Sandrine Molaro et Gilles-Vincent Kapps
A la manière d’un conte moral
Vous ne serez pas déçu par l’ambition. Le spectacle restitue l’intrigue qui mêle sur fond de fresque historique et politique très animée (monarchie de Juillet, révolution de 1848, etc…) des personnages sans réellement de prises sur le réel, mais toujours finement croqués d’un trait ou d’une posture. Mais surtout cette langue si précise et chantante de Flaubert. C’est certes au prix d’un récit condensé, ramassé avec talent à l’essentiel, autour de ce personnage « sans qualité », mais qui ne semble s’éveiller que pour une étoile, dans une nuit dont il ne sort jamais, Mme Arnoux !
Pas facile d’incarner ce « un loser absolu », Gilles-Vincent Kapps y arrive avec subtilité, avec ce « rien » qui nous fait sortir de nos gonds, tant ses lignes morales semblent aussi ténues que sa façon de s’inscrire dans son temps.
Et pourtant il nous interpelle, pour reprendre les mots des deux acteurs, dans sa façon de nous décevoir ! Il nous semble incarner nos manquements, nos illusions perdues, nos regrets …
Sandrine Molaro et Gilles-Vincent Kapps
Face à cette aiguille, Sandrine Molaro incarne avec sensibilité les femmes que croisent Frédéric; Marie Arnoux, bien sûr, femme étouffée qui trace son destin d’épouse, victime sincère de son statut matrimonial et des légèretés d’un mari volage. C’est elle, finalement l’héroïne qui malgré une condition broyée par le patriarcat, traverse avec dignité ce conte cruel aux relents si actuels. Mais surnagent aussi une courtisane, une jeune éprise, une infidèle mûre, autant de visages féminins que Frédéric ne sait pas aimer.
Comment ne pas se dire que l’acteur sur scène est l’être idéal pour faire ressentir combien cette même résignation a sur nos vies personnelles et nos relations affectives des effets profondément délétères, ce que suggère magistralement le grand art romanesque de Flaubert à propos de Frédéric Moreau et de ceux de sa génération ?
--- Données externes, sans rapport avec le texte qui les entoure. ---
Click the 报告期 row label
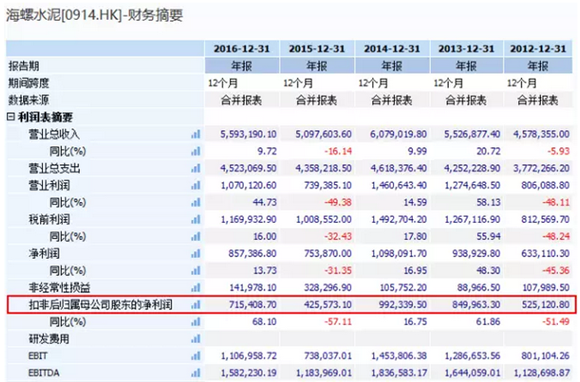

Paul Emond, note d’intention
La musicalité de la langue
Un bémol peut-être à ce spectacle dense et nourrissant, l’utilisation de la musique live revendiquée comme « une troisième voix » reste un peu surfaite !
Certes, la présence d’une guitare électrique contribue à animer le décor et à « rajeunir » l’atmosphère, en offrant parfois quelques gags bien sentis, mais elle brouille aussi cette réussite palpable qui tient aux deux voix et à leur langue. C’est la force de cette adaptation vraiment théâtrale qui donnent à deux interprètes caméléons tout le loisir d’incarner de multiples protagonistes pour un véritable bol d’air théâtral, et je partage la clairvoyance des acteurs qui rappellent que le texte de Flaubert « représente en soi une véritable partition avec sa propre musicalité, ses rythmes, ses contrepoints, ses ruptures et ses envolées. »
Inutile de dire qu’à l’issue du spectacle, l’envie de se prendre Flaubert est irrésistible.